Nel suo intervento alla Camera dei Deputati del 10 luglio scorso il presidente nazionale CAO Giuseppe Renzo ha posto l'accento sulle scuole di specializzazione denunciando una disparità tra gli specializzandi medici e gli odontoiatri che frequentano le scuole di specialità in odontoiatria.
Presidente Renzo, perché l'argomento è importante? D'altronde sono poche centinaia gli specializzandi laureati in odontoiatria iscritti ai pochi corsi organizzati dagli atenei italiani.
Le osservazioni della CAO Nazionale, tra gli argomenti affrontati durante l'audizione, si sono focalizzate sull'aumento dei fondi per le Scuole di Specializzazione e proprio su tale questione è stata fatta notare l'evidente disparità di trattamento della formazione specialistica tra i medici e gli altri professionisti che operano nel campo della tutela della salute (e nel nostro ambito di competenza il riferimento è d'obbligo alla formazione specialistica odontoiatrica) che certamente non portano equilibrio e serenità in un sistema, quale quello dell'assistenza e delle cure, sempre più multidisciplinare e multi professionale. La CAO Nazionale, e non per la prima volta, ha sottolineato la necessità per gli odontoiatri di accedere alle borse di studio, con le medesime modalità previste per i medici chirurghi, con un ulteriore specifico numero di borse di studio, da aggiungere e non da sottrarre a quelle spettanti ai medici, per l'accesso alle scuole di specializzazione riservate esclusivamente ai laureati in odontoiatria e protesi dentaria. Si verrebbe così a sanare un'irrazionale disparità di trattamento tra laureati di lauree magistrali in ambito sanitario che oltretutto hanno attualmente un corso di laurea che prevede per entrambi sei anni di studio. Appare quindi evidente la specificità della professione odontoiatrica nel diritto di chiedere l'accesso alla formazione specialistica attraverso apposita retribuzione, rispetto ad altre professioni sanitarie e non. Quale Presidente della CAO Nazionale , per una completa ed esaustiva disamina, ritengo comunque doveroso osservare che la normativa che prevede il particolare rapporto di formazione per i medici specializzandi con la relativa retribuzione e la esclusività del rapporto di lavoro, discende direttamente dalla normativa comunitaria e che la stessa fa riferimento esclusivamente ai medici laureati in medicina e chirurgia.
Quindi un modo anche per evidenziale la pari dignità tra medicina ed odontoiatria?

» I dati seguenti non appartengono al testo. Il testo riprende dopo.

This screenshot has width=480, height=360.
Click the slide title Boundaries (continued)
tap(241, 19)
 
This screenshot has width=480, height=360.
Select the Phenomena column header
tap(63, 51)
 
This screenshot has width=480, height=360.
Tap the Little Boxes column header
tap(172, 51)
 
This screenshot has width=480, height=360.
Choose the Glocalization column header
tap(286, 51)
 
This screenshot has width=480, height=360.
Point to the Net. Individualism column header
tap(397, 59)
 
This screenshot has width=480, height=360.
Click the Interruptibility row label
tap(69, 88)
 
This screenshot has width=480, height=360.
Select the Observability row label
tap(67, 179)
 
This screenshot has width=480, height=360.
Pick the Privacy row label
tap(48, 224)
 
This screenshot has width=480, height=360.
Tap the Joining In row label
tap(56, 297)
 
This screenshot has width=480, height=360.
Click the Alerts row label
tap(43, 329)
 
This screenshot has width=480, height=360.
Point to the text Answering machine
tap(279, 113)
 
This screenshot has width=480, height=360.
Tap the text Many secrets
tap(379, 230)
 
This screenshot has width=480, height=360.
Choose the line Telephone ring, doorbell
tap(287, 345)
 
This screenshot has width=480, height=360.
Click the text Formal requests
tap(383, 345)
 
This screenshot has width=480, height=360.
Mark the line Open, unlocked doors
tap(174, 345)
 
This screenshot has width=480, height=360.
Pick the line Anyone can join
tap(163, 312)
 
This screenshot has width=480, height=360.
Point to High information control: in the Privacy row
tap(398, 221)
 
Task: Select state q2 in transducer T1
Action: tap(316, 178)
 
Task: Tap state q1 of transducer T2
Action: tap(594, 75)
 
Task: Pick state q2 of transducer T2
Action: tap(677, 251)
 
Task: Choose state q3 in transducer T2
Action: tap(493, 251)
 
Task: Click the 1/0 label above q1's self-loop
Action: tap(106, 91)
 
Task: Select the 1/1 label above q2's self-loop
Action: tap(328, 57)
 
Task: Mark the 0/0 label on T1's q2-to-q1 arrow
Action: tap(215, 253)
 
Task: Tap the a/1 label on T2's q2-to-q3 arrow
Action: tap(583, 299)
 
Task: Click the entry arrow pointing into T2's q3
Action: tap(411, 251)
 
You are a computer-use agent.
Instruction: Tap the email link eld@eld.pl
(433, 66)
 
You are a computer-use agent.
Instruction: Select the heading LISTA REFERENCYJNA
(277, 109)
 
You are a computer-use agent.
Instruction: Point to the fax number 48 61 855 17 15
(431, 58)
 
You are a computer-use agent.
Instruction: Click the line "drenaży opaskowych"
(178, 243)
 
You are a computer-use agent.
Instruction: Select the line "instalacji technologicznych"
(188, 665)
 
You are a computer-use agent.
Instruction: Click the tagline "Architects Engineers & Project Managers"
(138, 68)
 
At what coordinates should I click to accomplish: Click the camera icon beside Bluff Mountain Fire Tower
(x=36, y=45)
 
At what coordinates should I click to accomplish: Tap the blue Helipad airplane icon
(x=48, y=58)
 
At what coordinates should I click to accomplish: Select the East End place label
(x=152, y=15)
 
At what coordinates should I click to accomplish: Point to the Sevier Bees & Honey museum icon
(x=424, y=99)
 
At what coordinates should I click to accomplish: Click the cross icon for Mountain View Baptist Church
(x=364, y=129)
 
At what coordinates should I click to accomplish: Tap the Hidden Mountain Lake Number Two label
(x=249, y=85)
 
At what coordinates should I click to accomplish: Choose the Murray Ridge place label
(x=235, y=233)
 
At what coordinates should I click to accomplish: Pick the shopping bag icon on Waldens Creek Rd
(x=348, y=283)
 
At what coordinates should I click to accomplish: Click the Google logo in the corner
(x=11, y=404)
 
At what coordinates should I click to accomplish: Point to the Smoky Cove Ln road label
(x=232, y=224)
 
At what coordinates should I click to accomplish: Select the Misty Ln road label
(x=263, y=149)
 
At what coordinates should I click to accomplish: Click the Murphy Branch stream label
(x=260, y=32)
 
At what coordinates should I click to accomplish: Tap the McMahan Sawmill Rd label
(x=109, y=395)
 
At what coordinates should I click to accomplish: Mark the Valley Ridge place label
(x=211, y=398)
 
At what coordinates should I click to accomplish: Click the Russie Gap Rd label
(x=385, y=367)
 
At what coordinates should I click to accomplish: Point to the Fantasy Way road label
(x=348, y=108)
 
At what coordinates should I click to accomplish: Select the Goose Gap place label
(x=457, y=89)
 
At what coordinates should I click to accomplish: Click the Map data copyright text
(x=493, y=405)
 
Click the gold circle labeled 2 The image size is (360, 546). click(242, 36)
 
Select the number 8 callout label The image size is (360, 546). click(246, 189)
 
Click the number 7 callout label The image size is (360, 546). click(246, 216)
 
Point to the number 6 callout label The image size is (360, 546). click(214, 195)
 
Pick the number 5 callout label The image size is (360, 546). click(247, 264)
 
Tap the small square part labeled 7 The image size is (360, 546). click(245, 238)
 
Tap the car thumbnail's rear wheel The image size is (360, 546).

Certamente. Preciserei meglio, però, e non per essere stucchevole, ma puntuale: tra i Medici laureati in Medicina e Chirurgia ed i Medici laureati in Odontoiatria o, comunque, abilitati all'esercizio dell'Odontoiatria.
Ciò che accomuna le professioni sanitarie è la "mission" che perseguono ovvero la tutela della salute delle persone che viene garantita attraverso una corretta formazione dei professionisti. Ruolo di garanzia che è svolto con encomiabile diligenza dagli Ordini, anche l'Università in più occasioni si è fatta portavoce di questa avvertita esigenza: i laureati "non medici" (a seguire la definizione della direttiva comunitaria) sono lesi sia nella loro qualità di discenti (che invece dovrebbero beneficiare delle migliori condizioni di apprendimento) sia nella loro qualità di lavoratori, senza, infatti, alcuna delle forme di adeguata remunerazione previste per i laureati in Medicina e Chirurgia, pur condividendo in toto il percorso post lauream.
Solo questo? Ci sono altri motivi per cui la CAO porta avanti questa battaglia?
Non pensi a chissà quali retroscena, trattasi di aspetti ricadenti nelle norme codicistiche e , pertanto, così come per tanti altri temi la CAO (l'Ordine) è coinvolta. I colleghi più giovani accusano di non avvertire, è questa la nota dolente a cui forse anche lei tendeva riferirsi nel porre la domanda, un impegno forte (che evidentemente è mancato), da parte di chi si intesta teoricamente compiti e ruoli di tutela degli interessi di parte dei laureati in odontoiatria, invece che occuparsi dei massimi sistemi alla ricerca di visibilità.
Ma ogni rappresentanza, in particolare i cosiddetti portatori di interessi, sceglie su quali ambiti produrre i propri sforzi .
La CAO non può non intervenire per contribuire a sanare una evidente disparità di trattamento, chiedendo e sollecitando tutte le Istituzioni, in assonanza piena e in modo concorde con tutti i componenti rappresentativi e partecipanti agli "Stati Generali dell'Odontoiatria "come confermato in occasione dell'ultimo incontro de luglio scorso, a farsi carico della questione attuando in pieno il principio costituzionale (art. 32 Costituzione) che sancisce la salute come diritto fondamentale della persona e che la Repubblica tutela come bene e valore della collettività.